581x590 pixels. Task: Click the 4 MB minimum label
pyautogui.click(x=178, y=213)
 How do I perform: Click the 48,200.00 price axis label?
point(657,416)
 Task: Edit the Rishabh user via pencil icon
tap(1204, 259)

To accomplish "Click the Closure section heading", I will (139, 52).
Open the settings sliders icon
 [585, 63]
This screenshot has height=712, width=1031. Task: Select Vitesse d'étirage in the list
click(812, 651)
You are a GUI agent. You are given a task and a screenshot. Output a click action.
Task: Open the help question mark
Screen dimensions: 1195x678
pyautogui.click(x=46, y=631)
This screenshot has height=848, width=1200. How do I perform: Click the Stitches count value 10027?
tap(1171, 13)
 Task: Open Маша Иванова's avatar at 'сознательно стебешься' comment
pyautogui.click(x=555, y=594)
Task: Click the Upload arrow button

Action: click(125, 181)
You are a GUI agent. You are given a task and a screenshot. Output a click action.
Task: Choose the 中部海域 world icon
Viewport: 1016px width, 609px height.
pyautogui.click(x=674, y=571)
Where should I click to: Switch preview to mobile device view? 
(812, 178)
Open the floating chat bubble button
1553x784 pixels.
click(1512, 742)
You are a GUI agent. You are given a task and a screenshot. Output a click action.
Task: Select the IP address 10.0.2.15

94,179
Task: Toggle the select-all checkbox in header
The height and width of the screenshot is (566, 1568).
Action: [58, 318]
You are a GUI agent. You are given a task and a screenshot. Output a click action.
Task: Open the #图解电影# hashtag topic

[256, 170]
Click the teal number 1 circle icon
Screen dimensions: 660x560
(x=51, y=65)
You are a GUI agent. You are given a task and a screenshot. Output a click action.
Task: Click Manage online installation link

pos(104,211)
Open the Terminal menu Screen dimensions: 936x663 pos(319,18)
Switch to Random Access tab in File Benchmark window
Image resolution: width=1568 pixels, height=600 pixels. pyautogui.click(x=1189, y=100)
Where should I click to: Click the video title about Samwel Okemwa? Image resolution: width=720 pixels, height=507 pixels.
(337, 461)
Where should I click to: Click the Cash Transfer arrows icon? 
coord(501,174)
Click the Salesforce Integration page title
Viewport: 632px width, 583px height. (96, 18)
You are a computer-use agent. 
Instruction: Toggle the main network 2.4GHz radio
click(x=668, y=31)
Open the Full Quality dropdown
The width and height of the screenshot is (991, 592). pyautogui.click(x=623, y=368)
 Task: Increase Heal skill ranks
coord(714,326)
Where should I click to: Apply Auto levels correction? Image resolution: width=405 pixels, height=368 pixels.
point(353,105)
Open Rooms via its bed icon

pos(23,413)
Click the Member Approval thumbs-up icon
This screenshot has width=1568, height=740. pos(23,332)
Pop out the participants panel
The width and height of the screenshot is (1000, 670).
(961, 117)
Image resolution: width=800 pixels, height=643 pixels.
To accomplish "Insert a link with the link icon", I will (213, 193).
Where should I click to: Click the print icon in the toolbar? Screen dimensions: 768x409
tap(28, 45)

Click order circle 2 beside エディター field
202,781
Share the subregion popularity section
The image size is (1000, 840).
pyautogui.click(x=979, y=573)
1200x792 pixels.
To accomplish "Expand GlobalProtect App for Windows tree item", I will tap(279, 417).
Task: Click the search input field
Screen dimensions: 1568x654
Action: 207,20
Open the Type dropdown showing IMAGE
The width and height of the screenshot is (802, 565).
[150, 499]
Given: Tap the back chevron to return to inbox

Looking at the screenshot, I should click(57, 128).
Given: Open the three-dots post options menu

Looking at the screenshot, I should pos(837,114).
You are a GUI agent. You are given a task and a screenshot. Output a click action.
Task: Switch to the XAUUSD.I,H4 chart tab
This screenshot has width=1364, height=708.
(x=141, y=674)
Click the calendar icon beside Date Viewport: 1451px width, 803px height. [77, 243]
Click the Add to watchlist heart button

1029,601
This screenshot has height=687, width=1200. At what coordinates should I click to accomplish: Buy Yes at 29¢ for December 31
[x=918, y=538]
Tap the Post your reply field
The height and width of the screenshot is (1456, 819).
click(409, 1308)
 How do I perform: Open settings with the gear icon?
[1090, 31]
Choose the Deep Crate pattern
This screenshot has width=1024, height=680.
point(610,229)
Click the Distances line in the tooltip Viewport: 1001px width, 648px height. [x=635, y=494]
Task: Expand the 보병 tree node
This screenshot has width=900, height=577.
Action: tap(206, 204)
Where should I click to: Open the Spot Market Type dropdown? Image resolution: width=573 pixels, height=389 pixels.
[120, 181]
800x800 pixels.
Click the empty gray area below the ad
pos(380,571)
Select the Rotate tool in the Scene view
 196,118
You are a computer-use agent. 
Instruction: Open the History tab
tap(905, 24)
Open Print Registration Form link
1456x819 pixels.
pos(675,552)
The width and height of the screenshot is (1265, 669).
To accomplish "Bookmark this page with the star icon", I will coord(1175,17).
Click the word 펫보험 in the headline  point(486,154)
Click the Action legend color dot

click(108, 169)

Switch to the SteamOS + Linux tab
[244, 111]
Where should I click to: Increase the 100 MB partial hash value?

******

DIRECTIONS FOR THIS TASK: Return every entry exactly as given.

REPLY TO THE TASK:
581x590 pixels. Task: Click the 4 MB minimum label
pyautogui.click(x=178, y=213)
 How do I perform: Click the 48,200.00 price axis label?
point(657,416)
 Task: Edit the Rishabh user via pencil icon
tap(1204, 259)

To accomplish "Click the Closure section heading", I will (139, 52).
Open the settings sliders icon
 [585, 63]
This screenshot has height=712, width=1031. Task: Select Vitesse d'étirage in the list
click(812, 651)
You are a GUI agent. You are given a task and a screenshot. Output a click action.
Task: Open the help question mark
Screen dimensions: 1195x678
pyautogui.click(x=46, y=631)
This screenshot has height=848, width=1200. How do I perform: Click the Stitches count value 10027?
tap(1171, 13)
 Task: Open Маша Иванова's avatar at 'сознательно стебешься' comment
pyautogui.click(x=555, y=594)
Task: Click the Upload arrow button

Action: click(125, 181)
You are a GUI agent. You are given a task and a screenshot. Output a click action.
Task: Choose the 中部海域 world icon
Viewport: 1016px width, 609px height.
pyautogui.click(x=674, y=571)
Where should I click to: Switch preview to mobile device view? 
(812, 178)
Open the floating chat bubble button
1553x784 pixels.
click(1512, 742)
You are a GUI agent. You are given a task and a screenshot. Output a click action.
Task: Select the IP address 10.0.2.15

94,179
Task: Toggle the select-all checkbox in header
The height and width of the screenshot is (566, 1568).
Action: [58, 318]
You are a GUI agent. You are given a task and a screenshot. Output a click action.
Task: Open the #图解电影# hashtag topic

[256, 170]
Click the teal number 1 circle icon
Screen dimensions: 660x560
(x=51, y=65)
You are a GUI agent. You are given a task and a screenshot. Output a click action.
Task: Click Manage online installation link

pos(104,211)
Open the Terminal menu Screen dimensions: 936x663 pos(319,18)
Switch to Random Access tab in File Benchmark window
Image resolution: width=1568 pixels, height=600 pixels. pyautogui.click(x=1189, y=100)
Where should I click to: Click the video title about Samwel Okemwa? Image resolution: width=720 pixels, height=507 pixels.
(337, 461)
Where should I click to: Click the Cash Transfer arrows icon? 
coord(501,174)
Click the Salesforce Integration page title
Viewport: 632px width, 583px height. (96, 18)
You are a computer-use agent. 
Instruction: Toggle the main network 2.4GHz radio
click(x=668, y=31)
Open the Full Quality dropdown
The width and height of the screenshot is (991, 592). pyautogui.click(x=623, y=368)
 Task: Increase Heal skill ranks
coord(714,326)
Where should I click to: Apply Auto levels correction? Image resolution: width=405 pixels, height=368 pixels.
point(353,105)
Open Rooms via its bed icon

pos(23,413)
Click the Member Approval thumbs-up icon
This screenshot has width=1568, height=740. pos(23,332)
Pop out the participants panel
The width and height of the screenshot is (1000, 670).
(961, 117)
Image resolution: width=800 pixels, height=643 pixels.
To accomplish "Insert a link with the link icon", I will (213, 193).
Where should I click to: Click the print icon in the toolbar? Screen dimensions: 768x409
tap(28, 45)

Click order circle 2 beside エディター field
202,781
Share the subregion popularity section
The image size is (1000, 840).
pyautogui.click(x=979, y=573)
1200x792 pixels.
To accomplish "Expand GlobalProtect App for Windows tree item", I will tap(279, 417).
Task: Click the search input field
Screen dimensions: 1568x654
Action: 207,20
Open the Type dropdown showing IMAGE
The width and height of the screenshot is (802, 565).
[150, 499]
Given: Tap the back chevron to return to inbox

Looking at the screenshot, I should click(57, 128).
Given: Open the three-dots post options menu

Looking at the screenshot, I should pos(837,114).
You are a GUI agent. You are given a task and a screenshot. Output a click action.
Task: Switch to the XAUUSD.I,H4 chart tab
This screenshot has width=1364, height=708.
(x=141, y=674)
Click the calendar icon beside Date Viewport: 1451px width, 803px height. [77, 243]
Click the Add to watchlist heart button

1029,601
This screenshot has height=687, width=1200. At what coordinates should I click to accomplish: Buy Yes at 29¢ for December 31
[x=918, y=538]
Tap the Post your reply field
The height and width of the screenshot is (1456, 819).
click(409, 1308)
 How do I perform: Open settings with the gear icon?
[1090, 31]
Choose the Deep Crate pattern
This screenshot has width=1024, height=680.
point(610,229)
Click the Distances line in the tooltip Viewport: 1001px width, 648px height. [x=635, y=494]
Task: Expand the 보병 tree node
This screenshot has width=900, height=577.
Action: tap(206, 204)
Where should I click to: Open the Spot Market Type dropdown? Image resolution: width=573 pixels, height=389 pixels.
[120, 181]
800x800 pixels.
Click the empty gray area below the ad
pos(380,571)
Select the Rotate tool in the Scene view
 196,118
You are a computer-use agent. 
Instruction: Open the History tab
tap(905, 24)
Open Print Registration Form link
1456x819 pixels.
pos(675,552)
The width and height of the screenshot is (1265, 669).
To accomplish "Bookmark this page with the star icon", I will coord(1175,17).
Click the word 펫보험 in the headline  point(486,154)
Click the Action legend color dot

click(108, 169)

Switch to the SteamOS + Linux tab
[244, 111]
Where should I click to: Increase the 100 MB partial hash value?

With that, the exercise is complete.